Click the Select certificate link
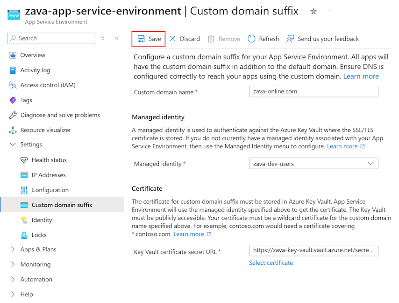The height and width of the screenshot is (303, 399). pos(271,262)
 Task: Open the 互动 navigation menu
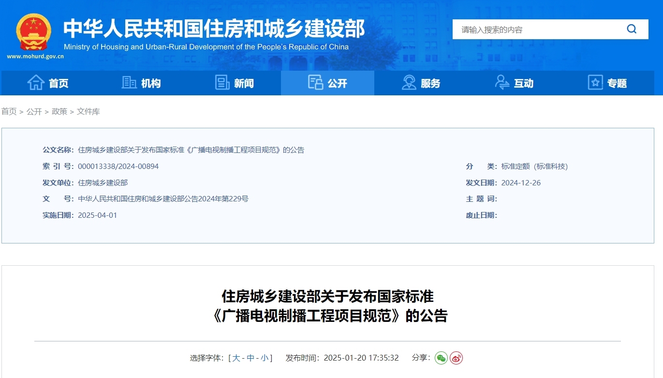coord(523,83)
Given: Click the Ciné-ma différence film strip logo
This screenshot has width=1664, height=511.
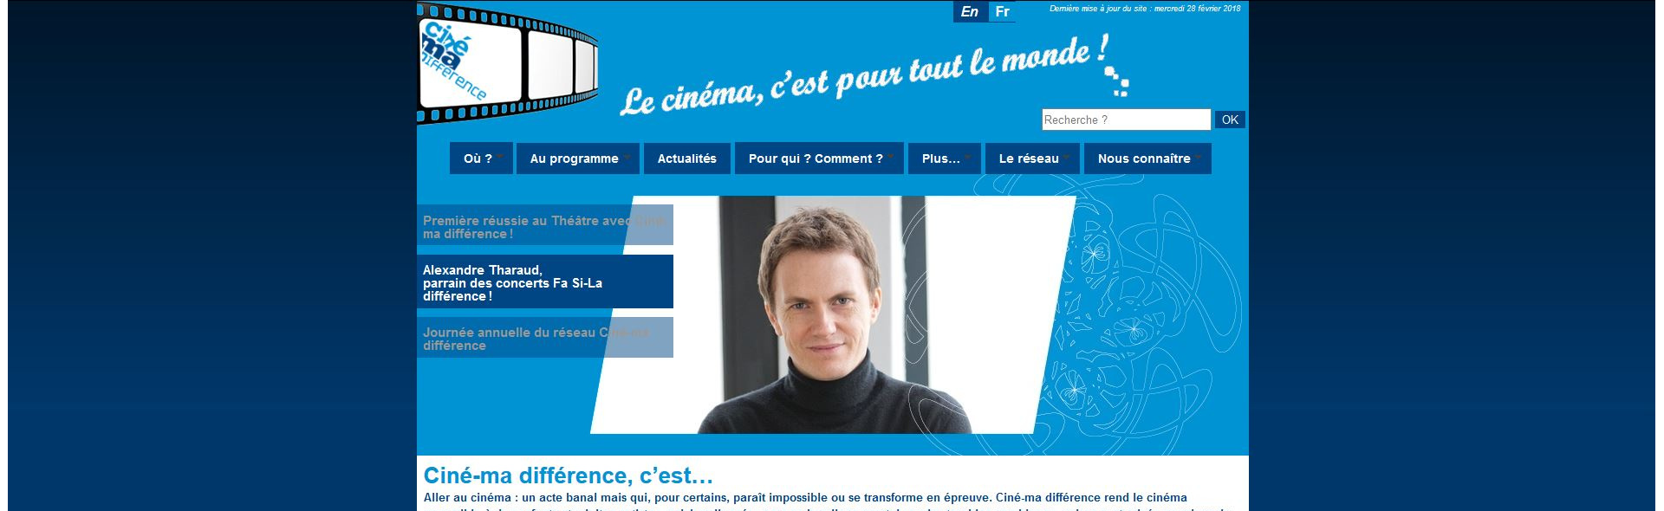Looking at the screenshot, I should (x=507, y=65).
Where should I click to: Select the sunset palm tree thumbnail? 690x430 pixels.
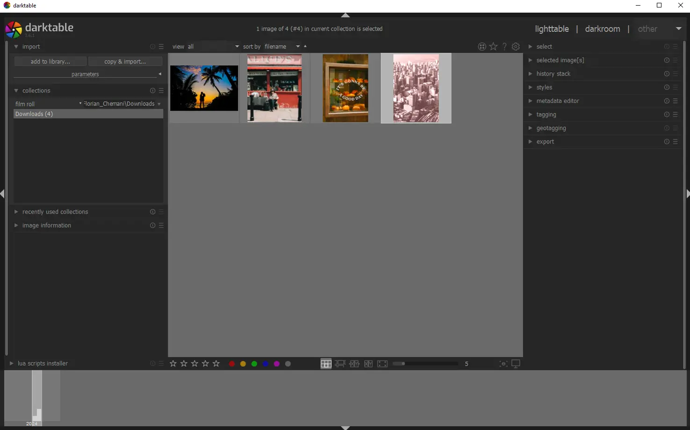[x=204, y=88]
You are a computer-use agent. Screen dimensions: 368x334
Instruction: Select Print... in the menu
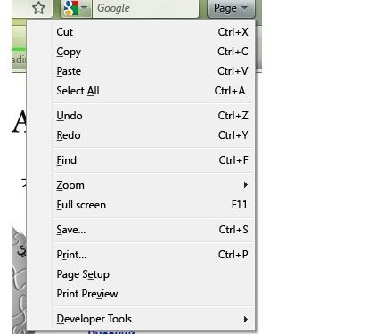click(x=153, y=255)
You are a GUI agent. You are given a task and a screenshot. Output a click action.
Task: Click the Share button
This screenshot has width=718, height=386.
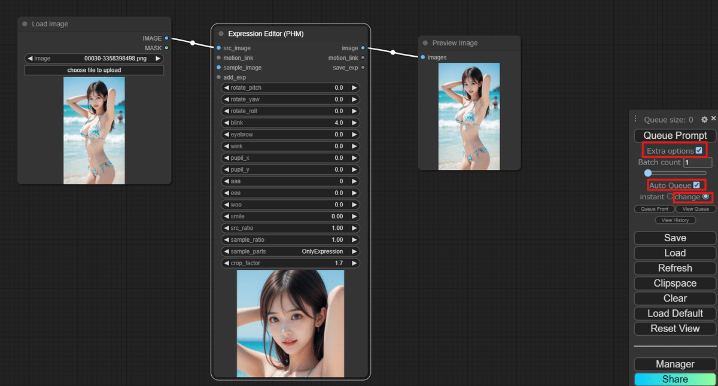point(674,379)
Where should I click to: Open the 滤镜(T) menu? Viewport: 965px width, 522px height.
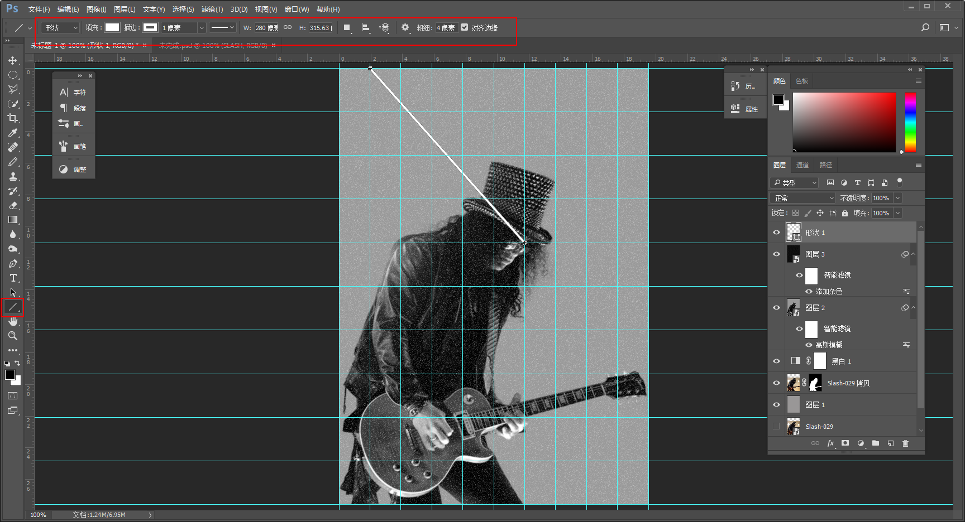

### TASK
Copy out the data from the very start through the line containing "coord(523,83)", including both ends, and leave out the pictures.

### WRITTEN SOLUTION
Click the Select certificate link
The height and width of the screenshot is (303, 399). pos(271,262)
 Task: Open the 互动 navigation menu
coord(523,83)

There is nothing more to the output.